Speaker: Mark Gottscho
Affiliation: Ph.D. Candidate - UCLA
Abstract: The memory system presents many problems in computer architecture and system design. A fundamental issue is worsening hardware variability and environmental sensitivity due to manufacturing difficulties in the nanometer nodes. As a consequence, memories often limit the resiliency and energy-efficiency of computing platforms from embedded systems to cloud datacenters and supercomputers. To help address these challenges, in this dissertation, I propose the design of systems that: (Part 1) opportunistically exploit memory variability; and (Part 2) opportunistically cope with memory errors to improve energy efficiency and resiliency.

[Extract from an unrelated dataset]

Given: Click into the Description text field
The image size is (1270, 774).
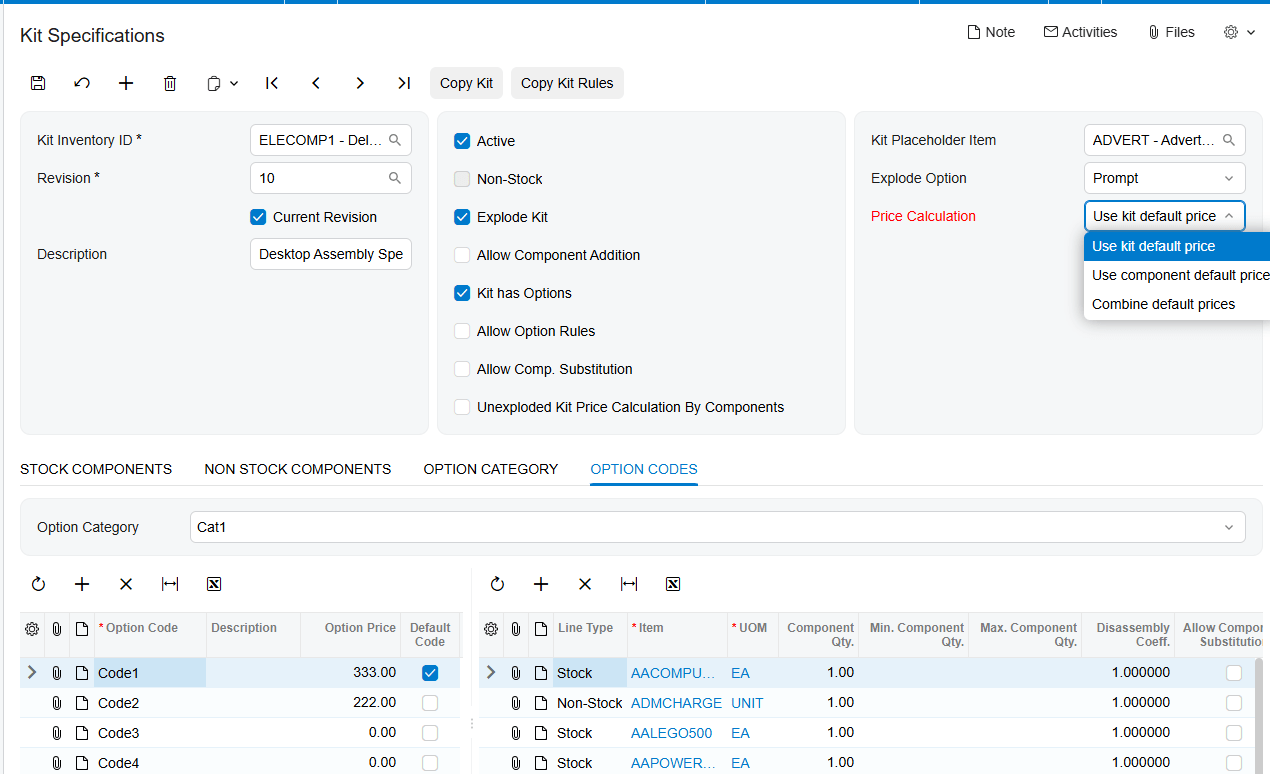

In this talk, I will first provide a brief overview of six projects that comprise the dissertation, and then I will focus on the novel concept of Software-Defined Error-Correcting Codes (SDECC). SDECC is a new approach to fault-tolerance that tightly integrates ECC hardware with system software for improved system reliability and availability. SDECC makes it possible to heuristically recover from detected-but-uncorrectable errors (DUEs) in memory without adding any overheads in the normal/common cases when DUEs do not occur. The key insight is that for any given DUE, there are a small number of “candidate codewords” that could correspond to the original uncorrupted message data. A software-based recovery policy leverages side information about general patterns of application data – such as local data entropy in a cacheline, or the relative frequencies of program instructions – to choose the most likely candidate codeword (when confidence is high) or otherwise force a machine panic to avoid data corruption (when confidence is low). Using typical codes such as SECDED and ChipKill, SDECC can prevent the vast majority of system crashes and/or checkpoint rollbacks that would otherwise result from memory DUEs. The technique could improve the availability and energy-efficiency of supercomputers and the reliability of approximation-tolerant applications without burdening systems with extra hardware overheads and design complexity.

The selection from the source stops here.